Re: BOM as WJ?

From: Peter Kirk (
Date: Thu Nov 20 2003 - 08:03:42 EST

  • Next message: Andrew C. West: "Re: creating a test font w/ CJKV Extension B characters."

    On 19/11/2003 17:44, Philippe Verdy wrote:

    > ...
    >>This trick doesn't work if any of the CC's are in combining class zero.
    >Of course, but which combining character of combining class 0 does need to
    >combine with NBSP in a way that affect renderers?
    >Do you think about sequences like <NBSP,CGJ>?
    >Or about issues when rendering <07A6;THAANA ABAFILI;Mn;0;NSM;;;;;N;;;;;>
    >after <NBSP>
    >which of wourse would be handled only as <WJ,SP,WJ,THAANA ABAFILI> ?
    >Or about: <0901;DEVANAGARI SIGN CANDRABINDU;Mn;0;NSM;;;;;N;;;;;> after
    >rendered as if it was <WJ,SP,WJ,CANDRABINDU> ?
    >Or about <0903;DEVANAGARI SIGN VISARGA;Mc;0;L;;;;;N;;;;;> after <NBSP>
    >which is this time a "Mc" character ?
    >Or about all the Indic vowels which do not seem to be really combining on
    >NBSP but would be rendered as a space followed by a defective isolated form
    >of the vowel (so without vowel glyphs reordering around the space) ?
    >Just curious...
    I wasn't thinking of any specific combining character. But I was
    thinking of the general principle that if one wants to display an
    isolated diacritic glyph, which is possible in principle, at least in
    paradigm lists (and code charts!), for any of the characters you list
    above, the recommended way of doing so is to apply them to SP or NBSP.
    Unfortunately there are many problems and undesirable side effects of
    this recommendation.

    >If we just say that <NBSP> behaves in all cases in renderers as if it was
    ><WJ,SP,WJ> where WJ is reordered with a pseudo-combining class 256, it
    >solves much problems with the interpretation of NBSP, and it looks like if
    >NBSP was a space letter; however NBSP is not a "Lo" character but really a
    >"Zs" whitespace and thus justifiable out of the end margin; also NBSP does
    >not prohibit word break but only line breaks), so it is more like if it was
    >in fact: <LJ,SP,LJ> where LJ is a line-joiner, distinct also from ZWJ
    >(zero-width joiner) used to hint ligatures but which does not brohibit any
    Well, WJ itself is actually LJ, because, astonishingly, it does not
    prohibit word breaks (see UAX29). Similarly ZWNBS, ZWJ, and ZWNJ. As
    format characters these are ignored when finding word breaks.

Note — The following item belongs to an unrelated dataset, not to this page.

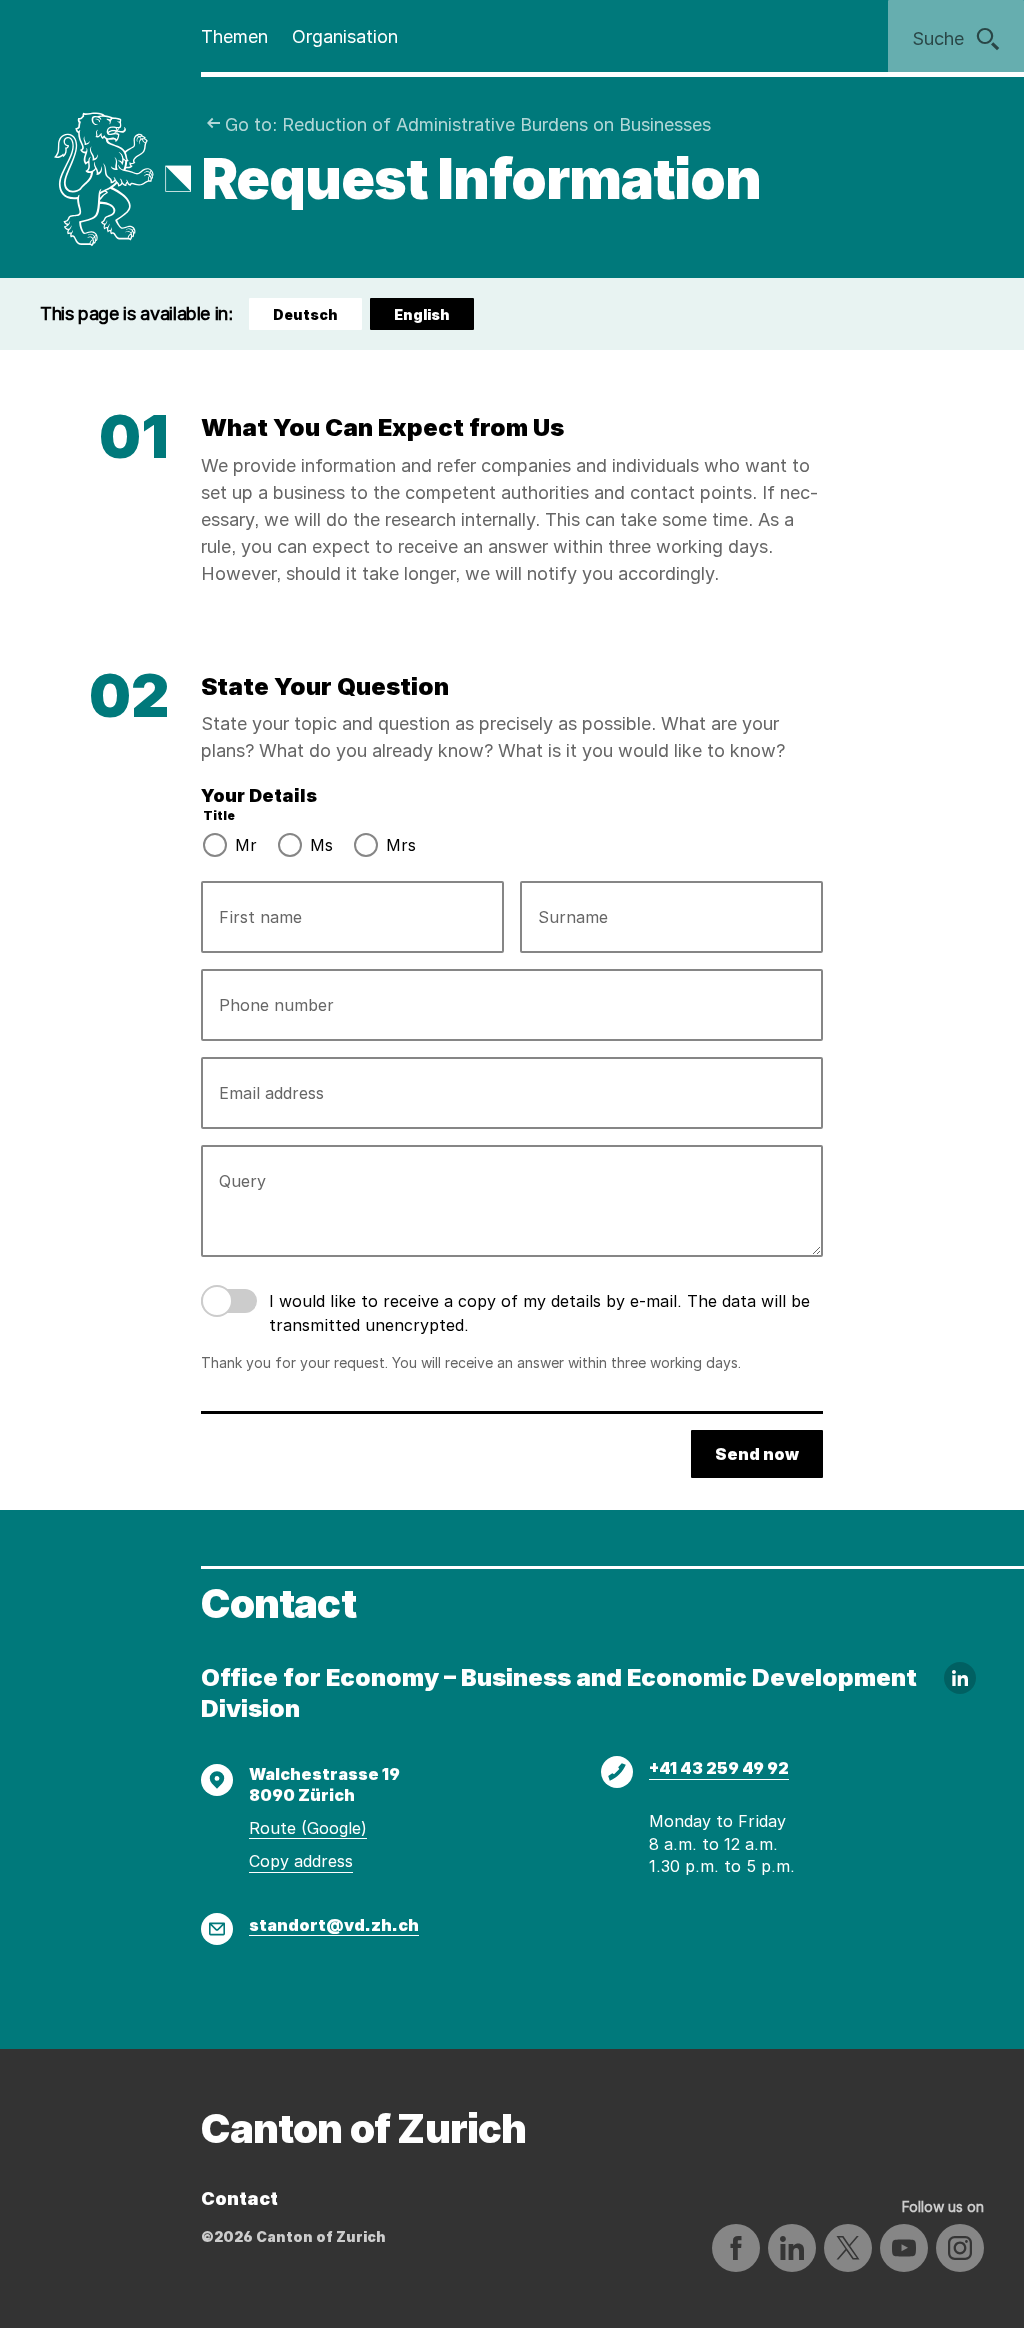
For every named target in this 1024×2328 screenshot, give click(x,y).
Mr (246, 845)
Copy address (301, 1861)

The
    implication is that <A,B,WJ,C,D> is a single word, but
    <A,B,WJ,SPACE,WJ,C,D> and <A,B,WJ,$,WJ,C,D> are both two words despite
    the obvious attempt to use WJ to force these to be understood as one
    word (and despite the existence of alphabets in which "$" is considered

    As for line breaking (UAX14), WJ explicitly prohibits this; ZWJ and ZWNJ
    are not listed, and so as Cf characters are ignored in the line breaking
    algorithm. I note also that the combining mark CGJ is listed as GL and
    so is not CM. The descriptive text of rules LB7a-c implies that CM =
    combining mark whereas this is not in fact true; some combining marks
    are not CM and some CM are not combining marks. In rule LB7b the term
    "combining character sequence" is used, contrary to its regular defined
    meaning, for a sequence of CM characters and the preceding non-CM character.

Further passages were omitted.